= Maurice Auguste Régimbart =

French entomologist

Maurice Auguste Régimbart (1852 in Evreux – 22 September 1907 in Evreux) was a French entomologist who specialised in Coleoptera, particularly Dytiscidae, Gyrinidae and Hydrophilidae.
Regimbart worked on expedition material collected mainly from French,
Italian and Belgian colonies.
He was a member of the Société entomologique de France.

== Selected works ==
- 1877. Recherches sur les organes copulateurs et sur les fonctions génitales dans le genre Dytiscus. Ann. Soc. Entomol. France 46:263-274 + pl. 6.
- 1878. Etude sur la classification des Dytiscides. Ann. Soc. Entomol.
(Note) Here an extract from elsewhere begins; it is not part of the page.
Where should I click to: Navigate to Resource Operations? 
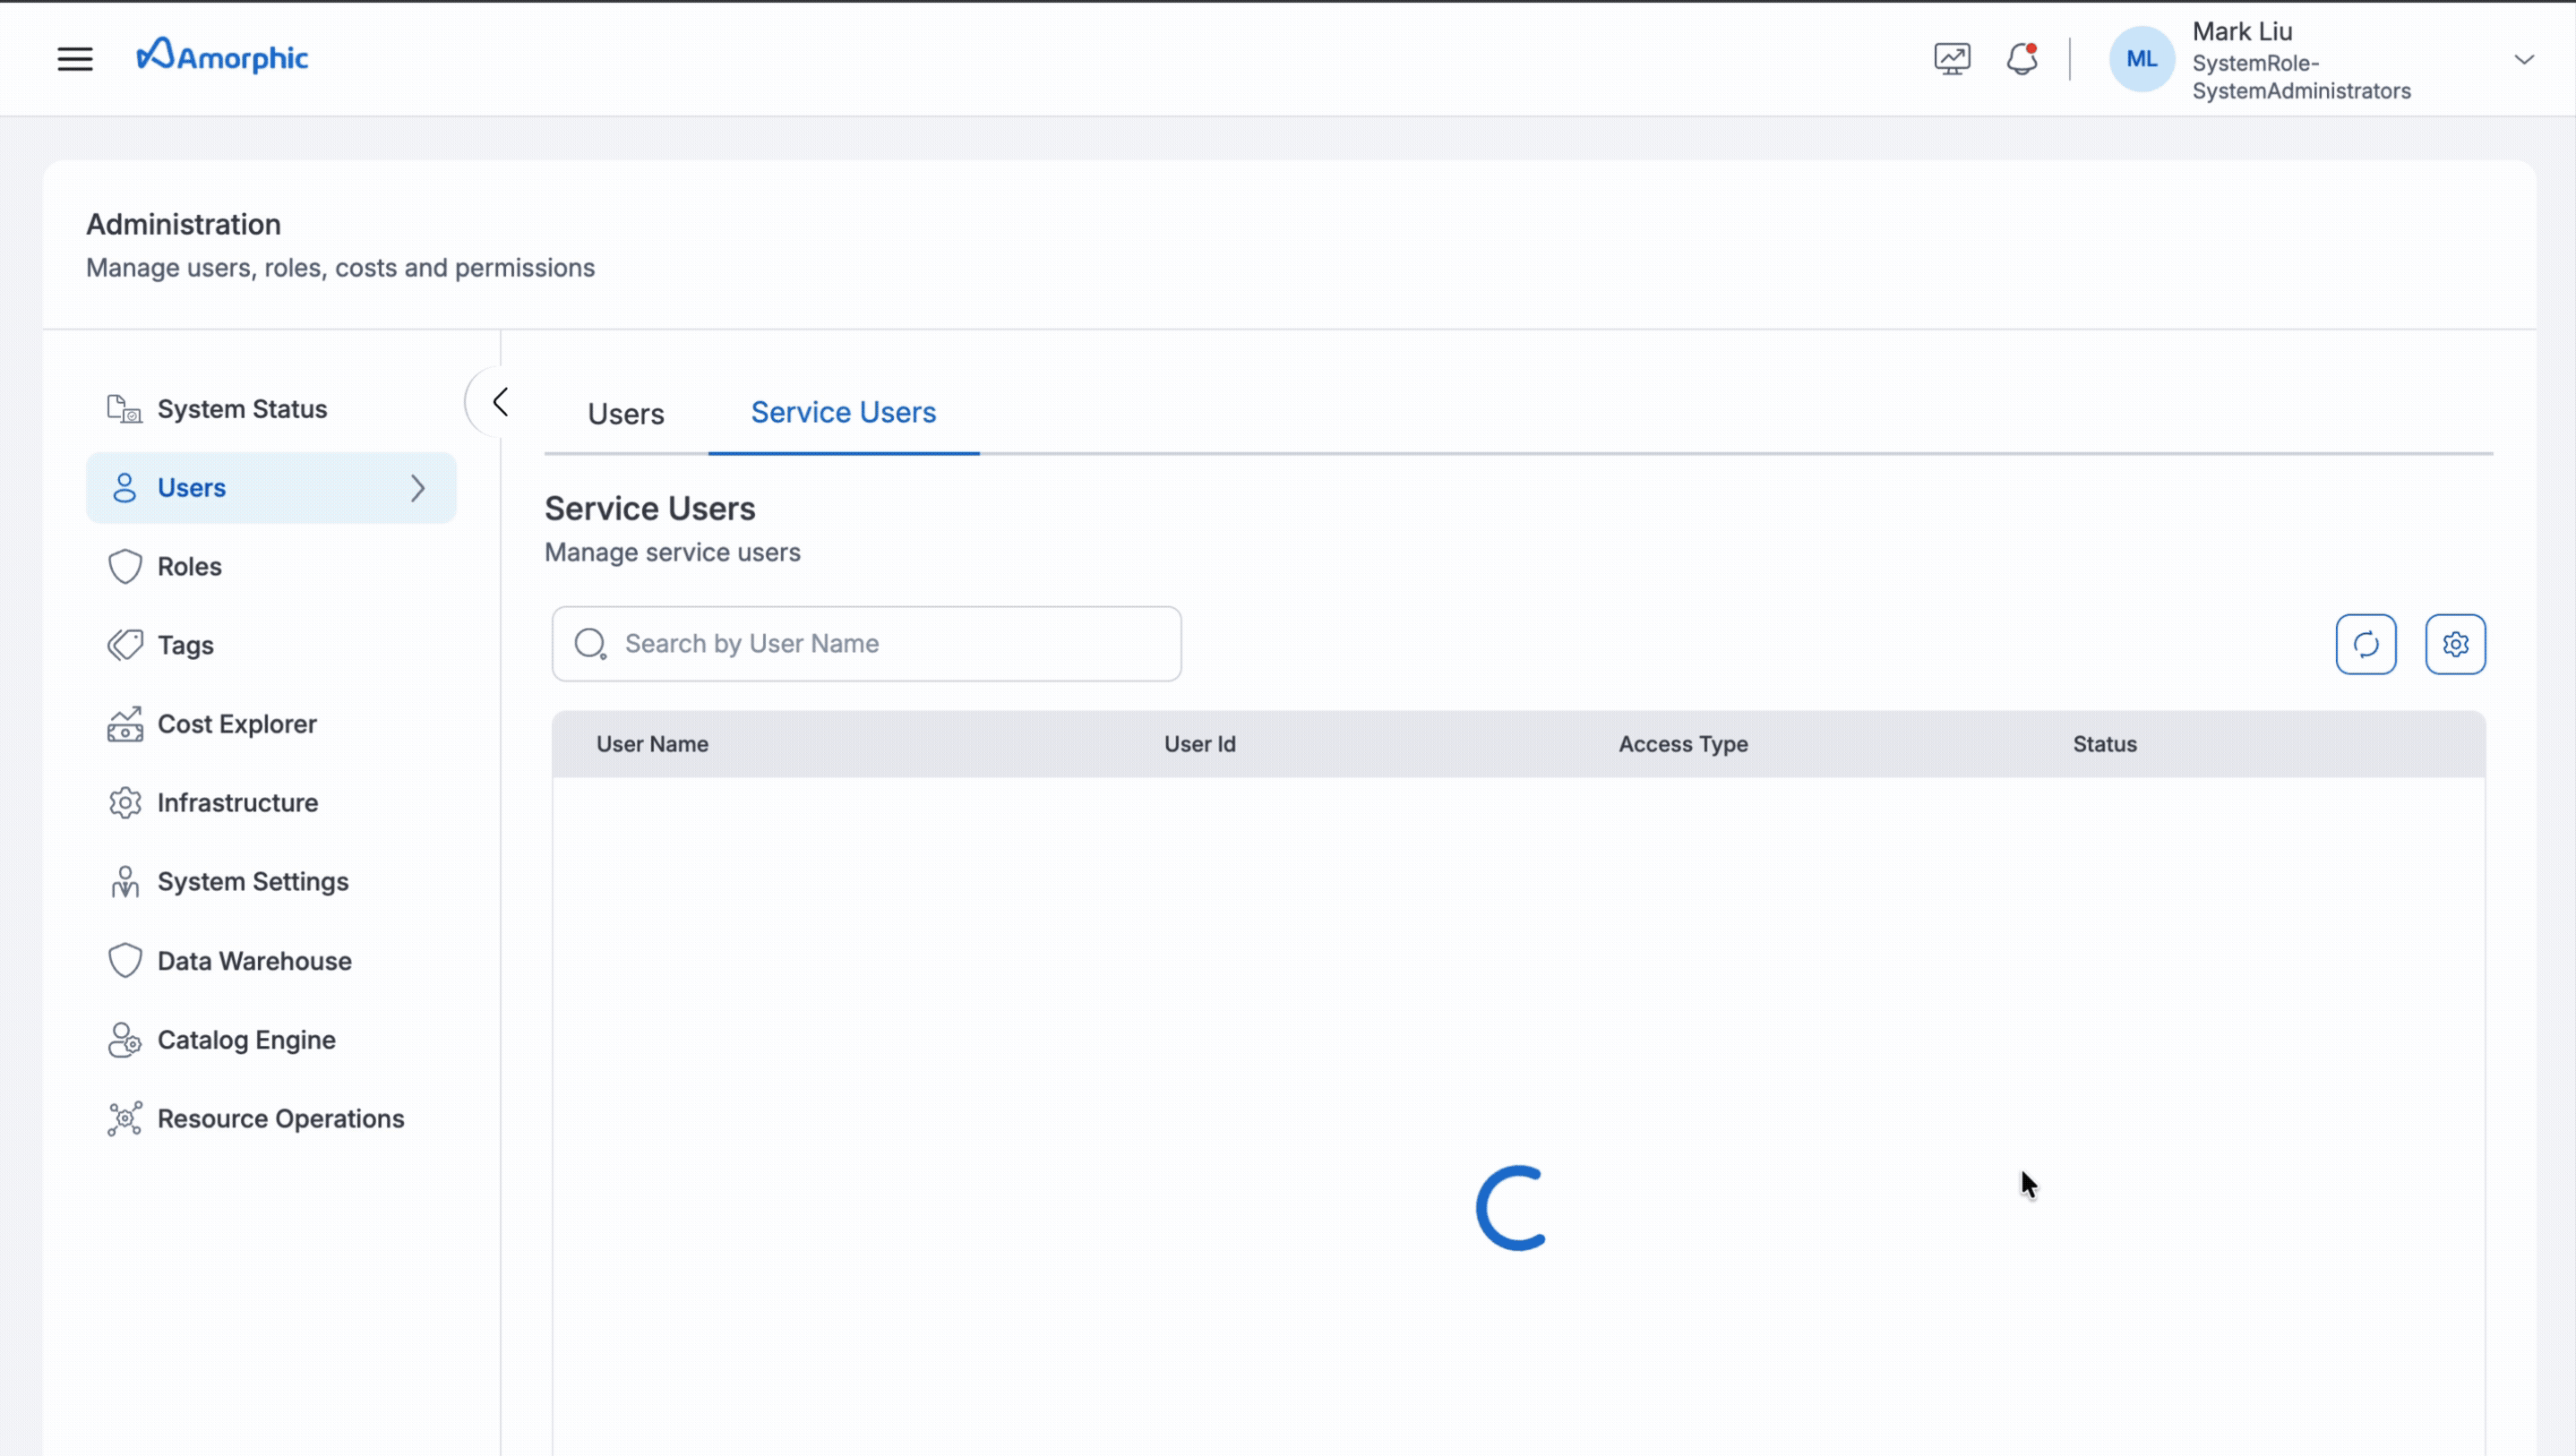(280, 1118)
France 8:447-466.
- 1882. Essai monographique de la famille des Gyrinidae, pt. 1. Ann. Soc. Entomol. France (6 ser., vol. 2) 51:379-458 + 3 pls.
- 1883. Essai monographique de la famille des Gyrinidae, pt. 2. Ann. Soc. Entomol. France (6 ser., vol. 3) 52:121-190 + 5 pls.
- 1888. Descriptions de Dytiscides nouveaux de l'Amérique de Sud. Ann. Soc. Entomol. France 57:388-392.
- 1888. Viaggio di Leonardo Fea in Birmania e regioni vicine. Ann. Mus. Civ. Storia Nat. Genoa 26:609-623.
- 1889. Contributions à la faune indochinoise. 2. Hydrocanthares. Ann. Soc. Entomol. France 58:147-156.
- 1892. Insectes du Bengale Occidental. 16. Hydrocanthares. Ann. Soc. Entomol. Belg. 36:112-121.
- 1892. Viaggio di Lamberto Loria nella Papuasia orientale. iv. Haliplidae, Dytiscidae, et Gyrinidae. Ann. Mus. Civ. Storia Nat. Genoa 1892(2):978-997.
- 1894. Voyage de M. E. Simon dans l'Afrique australe (décembre-mars 1893). 1. Haliplidae, Dytiscidae and Gyrinidae. Ann. Soc. Entomol. France 63:227-240.
- 1895. Révision des Dytiscidae et Gyrinidae d'Afrique, Madagascar et îles voisines. En contribution à la faune entomologique du Congo. Mem. Soc. Entomol. Belg. 4:1-244.
- 1899. Révision des Dytiscidae de la région indo-sino-malaise. Ann. Soc. Entomol. France 68:186-367.
- 1902. Genera Insectorum ed. Wytsman, P., I. Gyrinidae. V. Vertemeol and L. Desmet, Brussels. 13 pp.
- 1903. Coléoptères aquatiques (Haliplidae, Dytiscidae, Gyrinidae et Hydrophilidae) recueillis dans le sud de Madagascar par M. Ch. Alluaud (juillet 1900-mai 1901). Ann. Soc. Entomol. France 72:1-51.
- 1906. Voyage de M. Ch. Alluaud dans l'Afrique Orientale: Dytiscidae, Gyrinidae, Hydrophilidae [includes Haliplidae]. Ann. Soc. Entomol. France 75:235-278.

== Collection ==
Regimbart's collection is in the Muséum national d'histoire naturelle in Paris.